Walking in the light can be lonely sometimes and needs courage and strength. I must admit that I don’t always have it and sometimes wonder why it is so difficult for me not to resort to “easy” ways like telling white lies or hiding under a “perfect” picture. My life
is far from perfect which is why I often tend to correct well meant comments on pictures of Bernd and myself that say we are a “perfect couple” 🙂 Walking in the light also means practical every day things like not cheating on tax returns or on travel costs; not bribing someone to get something done even if it is to do a “good” deed; it is not living for the approval and acknowledgment of people. As someone once said – ” I am not a Facebook status, you don’t have to like me” 🙂
Walking in the light for me means that I continue to stand with and for people who are abused; for those who cannot fight for themselves or don’t have a voice. It means fighting for justice, against inequality and misogyny, and so much more as I have often mentioned in my previous posts.

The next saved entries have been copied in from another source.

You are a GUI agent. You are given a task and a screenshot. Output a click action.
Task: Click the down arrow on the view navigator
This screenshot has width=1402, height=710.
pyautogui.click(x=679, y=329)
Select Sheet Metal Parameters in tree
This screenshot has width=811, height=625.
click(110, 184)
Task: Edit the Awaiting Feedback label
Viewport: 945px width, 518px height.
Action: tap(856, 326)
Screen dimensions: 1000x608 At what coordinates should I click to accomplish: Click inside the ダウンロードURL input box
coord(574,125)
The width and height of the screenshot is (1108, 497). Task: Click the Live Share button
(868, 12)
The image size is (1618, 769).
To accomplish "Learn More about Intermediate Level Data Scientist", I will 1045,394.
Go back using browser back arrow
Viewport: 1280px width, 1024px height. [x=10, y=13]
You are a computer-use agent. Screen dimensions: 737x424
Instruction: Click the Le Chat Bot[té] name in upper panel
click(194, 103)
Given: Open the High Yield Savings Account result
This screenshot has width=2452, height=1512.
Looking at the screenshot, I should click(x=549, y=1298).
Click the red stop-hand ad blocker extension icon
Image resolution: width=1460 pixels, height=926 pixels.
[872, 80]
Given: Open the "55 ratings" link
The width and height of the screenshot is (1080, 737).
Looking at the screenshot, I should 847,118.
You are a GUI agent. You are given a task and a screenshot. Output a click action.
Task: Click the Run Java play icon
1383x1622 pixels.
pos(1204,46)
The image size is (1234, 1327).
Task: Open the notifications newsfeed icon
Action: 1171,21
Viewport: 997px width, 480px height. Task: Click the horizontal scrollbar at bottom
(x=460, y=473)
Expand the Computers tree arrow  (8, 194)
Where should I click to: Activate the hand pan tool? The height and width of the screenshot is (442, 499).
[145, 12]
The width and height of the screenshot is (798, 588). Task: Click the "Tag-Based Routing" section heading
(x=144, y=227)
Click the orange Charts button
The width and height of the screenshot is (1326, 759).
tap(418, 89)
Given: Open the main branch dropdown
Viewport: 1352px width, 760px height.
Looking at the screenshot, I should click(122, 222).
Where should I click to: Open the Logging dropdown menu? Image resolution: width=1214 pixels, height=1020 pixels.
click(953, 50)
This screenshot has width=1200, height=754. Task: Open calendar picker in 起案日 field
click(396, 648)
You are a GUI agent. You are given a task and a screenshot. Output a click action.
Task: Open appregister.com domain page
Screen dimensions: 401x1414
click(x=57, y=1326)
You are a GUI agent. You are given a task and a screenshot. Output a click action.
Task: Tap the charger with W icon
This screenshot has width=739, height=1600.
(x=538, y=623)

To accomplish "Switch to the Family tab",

Having courage and strength to walk in the light also means that you will find like-minded people along the way who will strengthen and encourage you on your journey. We had the pleasure of soaking in the love, warmth and fellowship of like-minded
friends during the last weeks in Stockholm (and on the advent weekends before). If I experienced a lot of hurt and rejection during the past year; the love, hospitality, warmth and acceptance that I experienced during the past weeks was the healing balm that my soul so needed. And it gave me the courage to continue on the path that I chose long ago and to deal with the heavy consequences of what happened last year.
That is one of my wishes for this year – may we walk in the light and if the light revealsflaws and imperfections, may we deal with them and not cover them up with lies or deceit. May we have the courage and strength to address our weaknesses and imperfections, weed out anger and resentment before we become abusers or bullies ourselves. May we have courage and strength to stand up for values, even if they are not popular and make us outsiders to many groups. May we not deaden our conscience by
resorting to “harmless little lies and deceit”. May we stand strong even in the winds of anger, resentment and gossip. May we find the strength to stand alone because we do not compromise on our values. May we find others along the way, who think and believe like we do; who accept and love us because we are transparent and honest about our imperfections.
And may we be the light that brightens many dark lives, gives warmth and hope where there is none- because that is what light does too.
Happy New Year everyone and a special thank you to all our friends in Stockholm for the love, healing, laughter and warmth of the past two weeks!